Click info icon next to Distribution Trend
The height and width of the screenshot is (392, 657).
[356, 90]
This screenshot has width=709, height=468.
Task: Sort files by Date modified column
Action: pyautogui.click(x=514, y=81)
----------
• **AIM OF THE EXERCISE**: Each line of the material is to be copied exactly.

• **RESPONSE**:
Click info icon next to Distribution Trend
The height and width of the screenshot is (392, 657).
[356, 90]
This screenshot has width=709, height=468.
Task: Sort files by Date modified column
Action: pyautogui.click(x=514, y=81)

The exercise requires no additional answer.